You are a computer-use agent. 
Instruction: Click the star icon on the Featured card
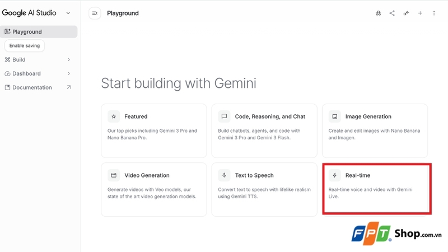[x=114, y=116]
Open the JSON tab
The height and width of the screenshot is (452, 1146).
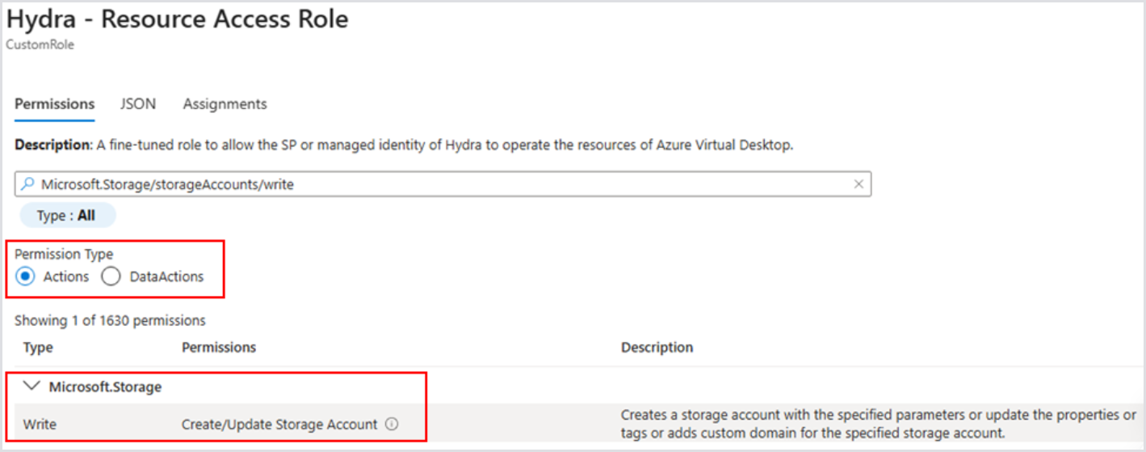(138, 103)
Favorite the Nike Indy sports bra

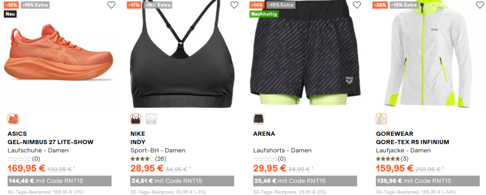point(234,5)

* * *

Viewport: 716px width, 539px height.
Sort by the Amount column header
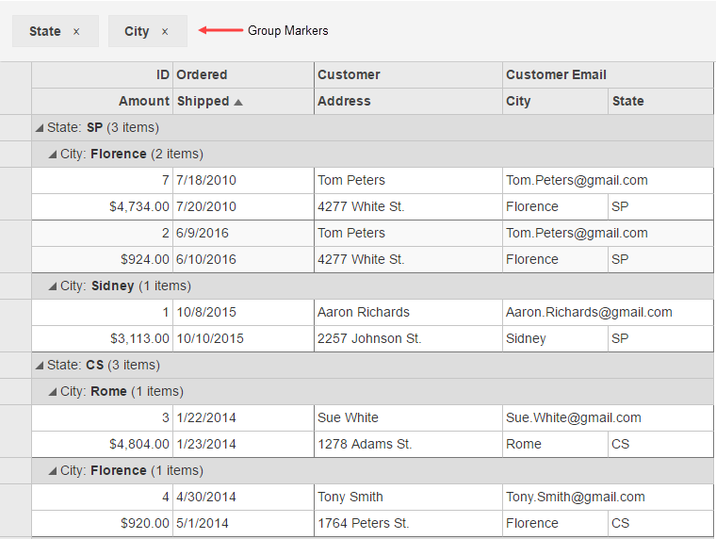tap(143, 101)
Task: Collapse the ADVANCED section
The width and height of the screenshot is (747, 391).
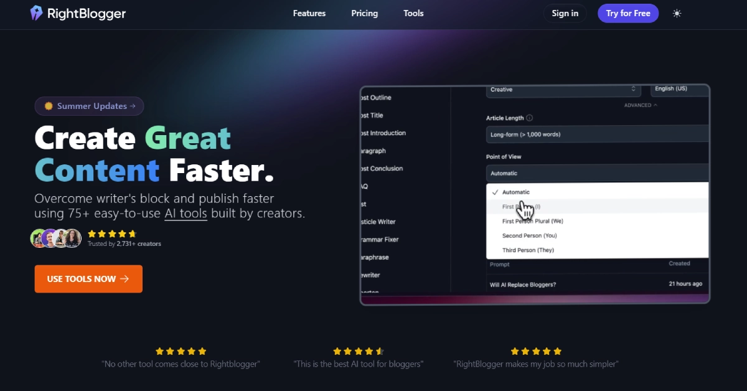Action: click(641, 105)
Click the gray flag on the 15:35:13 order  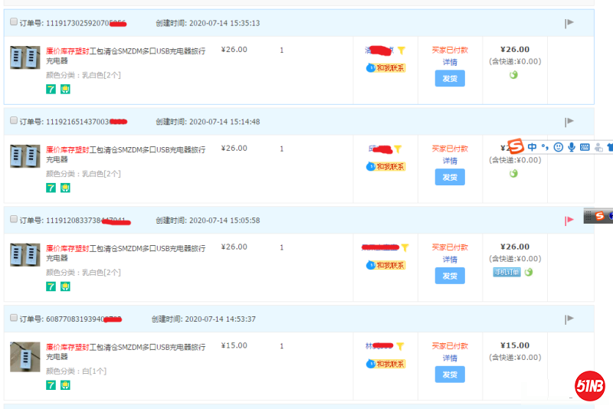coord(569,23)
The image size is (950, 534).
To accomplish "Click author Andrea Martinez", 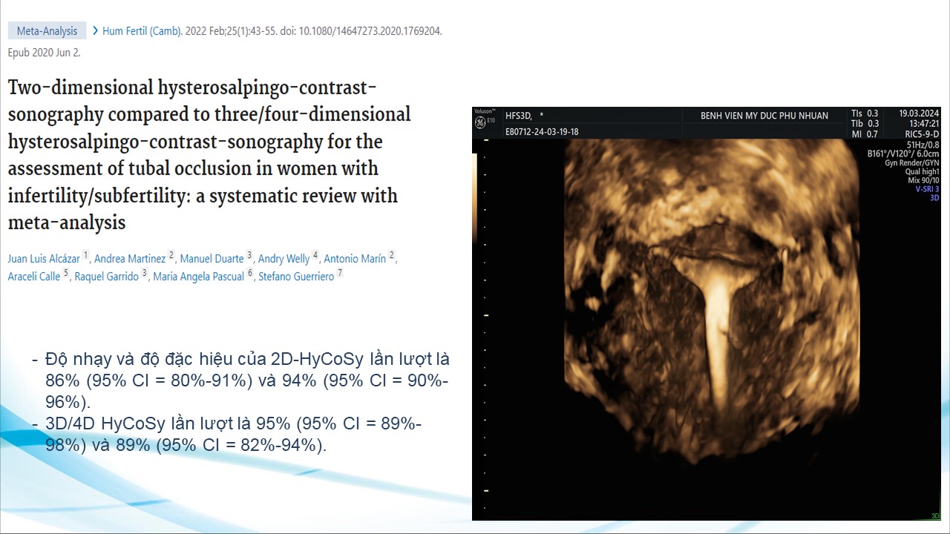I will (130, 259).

--

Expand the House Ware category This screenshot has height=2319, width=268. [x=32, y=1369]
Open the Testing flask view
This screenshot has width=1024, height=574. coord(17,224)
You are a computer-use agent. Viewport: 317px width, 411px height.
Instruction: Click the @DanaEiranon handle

EXERCISE DESCRIPTION
Extract the lines of data verbatim, from the line with "Open the Testing flask view" up to and including the line with "Instruction: Click the @DanaEiranon handle".

PROBLEM SOLUTION
Open the Testing flask view
This screenshot has width=1024, height=574. coord(17,224)
You are a computer-use agent. Viewport: 317px width, 411px height.
Instruction: Click the @DanaEiranon handle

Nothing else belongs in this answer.